Martedì primo febbraio lo studente dell’Università di Bologna tornerà davanti al giudice egiziano. Tre settimane separano le due udienze. Ventuno giorni in cui nessuno tra Roma e Il Cairo vorrà perdere la faccia.

La speranza di una via d’uscita è nel calendario. Il 2022 è infatti un anno particolare per l’Egitto. Dal 7 al 18 novembre Sharm el-Sheikh, la località turistica sul Mar Rosso, ospiterà la conferenza sul clima Cop 27 e il regime, forse, cercherà di non presentarsi all’appuntamento mondiale con le carceri piene di studenti e oppositori.

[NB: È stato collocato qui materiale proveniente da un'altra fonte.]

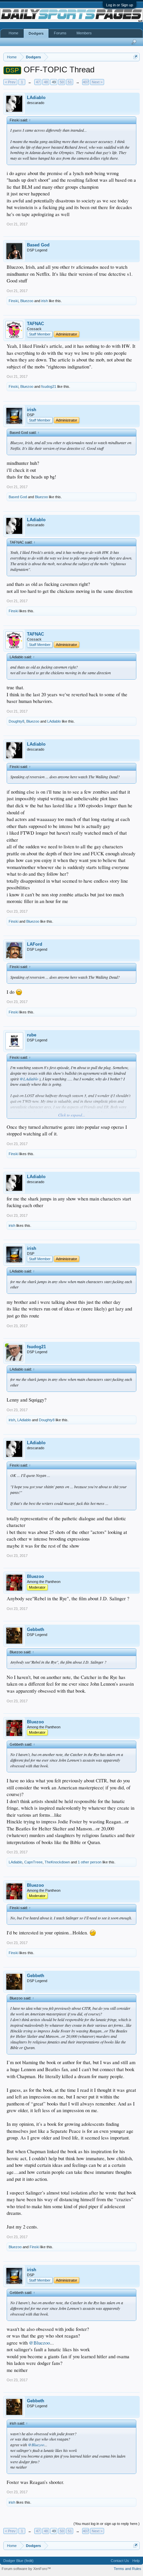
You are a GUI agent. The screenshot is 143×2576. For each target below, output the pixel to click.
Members (84, 33)
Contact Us (120, 2561)
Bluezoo (26, 301)
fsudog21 (48, 386)
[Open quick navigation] (135, 57)
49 (54, 82)
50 (62, 82)
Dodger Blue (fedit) (18, 2561)
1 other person (89, 1862)
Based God (38, 244)
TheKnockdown (57, 1862)
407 (86, 82)
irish (44, 301)
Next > (97, 82)
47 (38, 82)
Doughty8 (16, 721)
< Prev (10, 82)
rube (31, 1034)
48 (46, 82)
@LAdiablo (29, 1078)
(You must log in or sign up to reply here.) (106, 2524)
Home (13, 33)
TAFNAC (35, 323)
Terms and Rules (127, 2569)
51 (70, 82)
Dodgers (36, 33)
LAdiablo (36, 97)
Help (136, 2561)
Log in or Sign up (119, 5)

Un’opportunità l’ha indicata qualche giorno fa Mohamed Anwar el-Sadat, leader del Partito riforma e sviluppo e nipote del presidente egiziano ucciso in un attacco terroristico il 6 ottobre 1981. Queste le sue parole: «Proviamo a ricostruire quello che si è rotto tra noi in Egitto e l’Italia a causa del caso Regeni e di quello di Patrick George Zaki».

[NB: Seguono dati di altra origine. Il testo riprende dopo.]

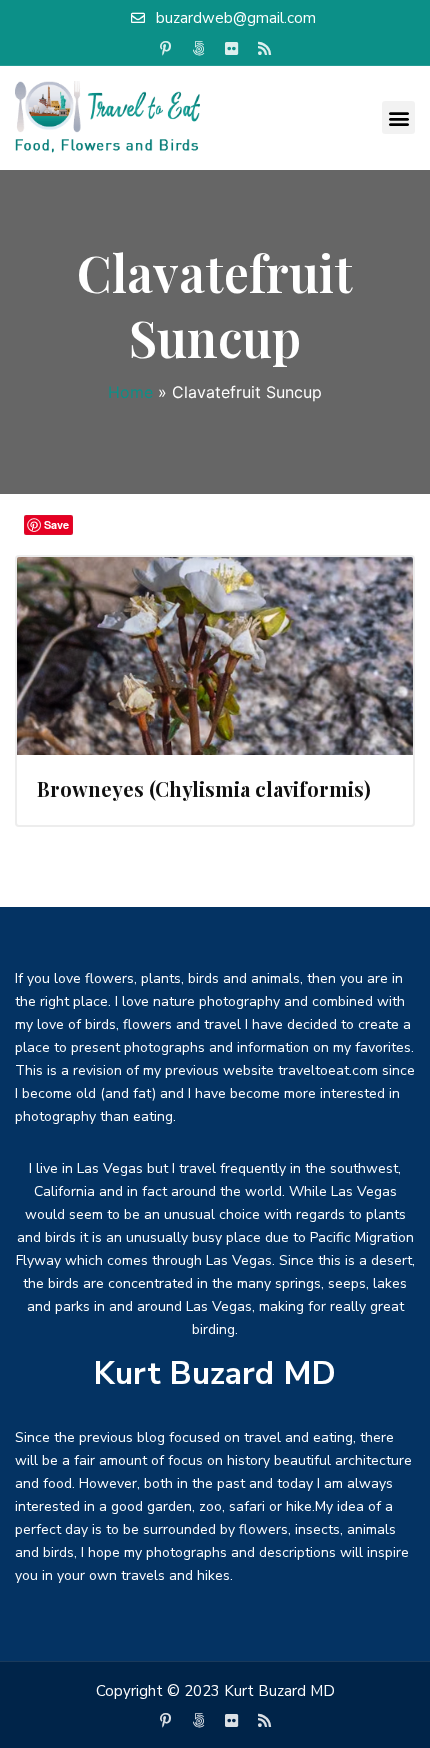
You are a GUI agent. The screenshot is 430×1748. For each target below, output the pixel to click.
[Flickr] (232, 49)
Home (130, 392)
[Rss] (265, 49)
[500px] (199, 49)
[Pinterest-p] (166, 49)
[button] (398, 117)
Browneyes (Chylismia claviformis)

Lui, Patrick, un cuore grande, due lauree e un master all’Università di Bologna interrotto dall’arresto, continua a credere nella giustizia. Lo dimostra la sua pagina Twitter su cui ha ripreso a pubblicare con discrezione: «Spero di sentire qualcosa di buono oggi», posta lunedì 20 dicembre sopra le foto di uno scrittore, un avvocato e un blogger arrestati nel settembre 2019 per aver criticato il governo. La sentenza del Tribunale del distretto di New Cairo, senza possibilità di appello, arriva nel pomeriggio: «Lo scrittore Alaa Abd El Fattah è stato condannato a cinque anni di prigione, mentre l’avvocato Mohamed el-Baqer e il blogger Mohamed “Oxygen” Ibrahim a quattro anni ciascuno». Il regime che ospiterà la prossima conferenza mondiale sul clima è tutto questo.